**About this exercise:** The entries below must be repeated exactly. None may be skipped.
** Supplied records follows **
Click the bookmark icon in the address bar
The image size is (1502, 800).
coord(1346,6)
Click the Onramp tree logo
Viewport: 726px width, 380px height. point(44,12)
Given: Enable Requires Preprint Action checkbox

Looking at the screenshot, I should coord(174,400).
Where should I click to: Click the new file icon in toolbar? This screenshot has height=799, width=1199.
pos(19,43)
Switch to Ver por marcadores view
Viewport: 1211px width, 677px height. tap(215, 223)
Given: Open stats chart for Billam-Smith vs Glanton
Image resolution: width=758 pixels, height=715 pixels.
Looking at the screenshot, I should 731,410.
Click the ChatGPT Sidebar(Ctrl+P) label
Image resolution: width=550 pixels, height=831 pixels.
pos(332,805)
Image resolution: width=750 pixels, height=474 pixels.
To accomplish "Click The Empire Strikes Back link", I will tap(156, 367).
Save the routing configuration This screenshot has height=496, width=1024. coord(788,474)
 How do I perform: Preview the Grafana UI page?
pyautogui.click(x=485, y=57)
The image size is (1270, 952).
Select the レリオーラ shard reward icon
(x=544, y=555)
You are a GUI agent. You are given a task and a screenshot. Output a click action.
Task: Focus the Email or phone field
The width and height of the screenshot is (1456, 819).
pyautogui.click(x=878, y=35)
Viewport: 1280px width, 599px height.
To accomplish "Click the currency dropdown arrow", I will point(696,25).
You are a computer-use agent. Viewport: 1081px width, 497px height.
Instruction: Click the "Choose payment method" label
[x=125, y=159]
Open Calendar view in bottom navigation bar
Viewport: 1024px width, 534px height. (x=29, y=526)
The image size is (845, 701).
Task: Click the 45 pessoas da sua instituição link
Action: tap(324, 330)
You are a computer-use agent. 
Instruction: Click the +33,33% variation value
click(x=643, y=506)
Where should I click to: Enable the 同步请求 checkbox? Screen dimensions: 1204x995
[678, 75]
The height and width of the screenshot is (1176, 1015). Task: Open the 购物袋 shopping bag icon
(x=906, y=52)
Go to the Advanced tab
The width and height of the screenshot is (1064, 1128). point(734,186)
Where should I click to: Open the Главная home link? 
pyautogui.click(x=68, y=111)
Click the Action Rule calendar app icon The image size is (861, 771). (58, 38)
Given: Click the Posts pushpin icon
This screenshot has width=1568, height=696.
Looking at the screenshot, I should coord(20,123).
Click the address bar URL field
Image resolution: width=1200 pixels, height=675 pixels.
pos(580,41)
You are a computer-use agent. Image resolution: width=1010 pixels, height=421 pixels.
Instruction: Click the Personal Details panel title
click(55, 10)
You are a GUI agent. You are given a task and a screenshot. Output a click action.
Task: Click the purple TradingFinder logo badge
** End of Supplied records **
**Response:**
Click the bookmark icon in the address bar
The image size is (1502, 800).
coord(1346,6)
Click the Onramp tree logo
Viewport: 726px width, 380px height. point(44,12)
Given: Enable Requires Preprint Action checkbox

Looking at the screenshot, I should coord(174,400).
Where should I click to: Click the new file icon in toolbar? This screenshot has height=799, width=1199.
pos(19,43)
Switch to Ver por marcadores view
Viewport: 1211px width, 677px height. tap(215, 223)
Given: Open stats chart for Billam-Smith vs Glanton
Image resolution: width=758 pixels, height=715 pixels.
Looking at the screenshot, I should 731,410.
Click the ChatGPT Sidebar(Ctrl+P) label
Image resolution: width=550 pixels, height=831 pixels.
pos(332,805)
Image resolution: width=750 pixels, height=474 pixels.
To accomplish "Click The Empire Strikes Back link", I will tap(156, 367).
Save the routing configuration This screenshot has height=496, width=1024. coord(788,474)
 How do I perform: Preview the Grafana UI page?
pyautogui.click(x=485, y=57)
The image size is (1270, 952).
Select the レリオーラ shard reward icon
(x=544, y=555)
You are a GUI agent. You are given a task and a screenshot. Output a click action.
Task: Focus the Email or phone field
The width and height of the screenshot is (1456, 819).
pyautogui.click(x=878, y=35)
Viewport: 1280px width, 599px height.
To accomplish "Click the currency dropdown arrow", I will point(696,25).
You are a computer-use agent. Viewport: 1081px width, 497px height.
Instruction: Click the "Choose payment method" label
[x=125, y=159]
Open Calendar view in bottom navigation bar
Viewport: 1024px width, 534px height. (x=29, y=526)
The image size is (845, 701).
Task: Click the 45 pessoas da sua instituição link
Action: tap(324, 330)
You are a computer-use agent. 
Instruction: Click the +33,33% variation value
click(x=643, y=506)
Where should I click to: Enable the 同步请求 checkbox? Screen dimensions: 1204x995
[678, 75]
The height and width of the screenshot is (1176, 1015). Task: Open the 购物袋 shopping bag icon
(x=906, y=52)
Go to the Advanced tab
The width and height of the screenshot is (1064, 1128). point(734,186)
Where should I click to: Open the Главная home link? 
pyautogui.click(x=68, y=111)
Click the Action Rule calendar app icon The image size is (861, 771). (58, 38)
Given: Click the Posts pushpin icon
This screenshot has width=1568, height=696.
Looking at the screenshot, I should coord(20,123).
Click the address bar URL field
Image resolution: width=1200 pixels, height=675 pixels.
pos(580,41)
You are a computer-use agent. Image resolution: width=1010 pixels, height=421 pixels.
Instruction: Click the Personal Details panel title
click(55, 10)
You are a GUI agent. You are given a task and a screenshot. Output a click action.
Task: Click the purple TradingFinder logo badge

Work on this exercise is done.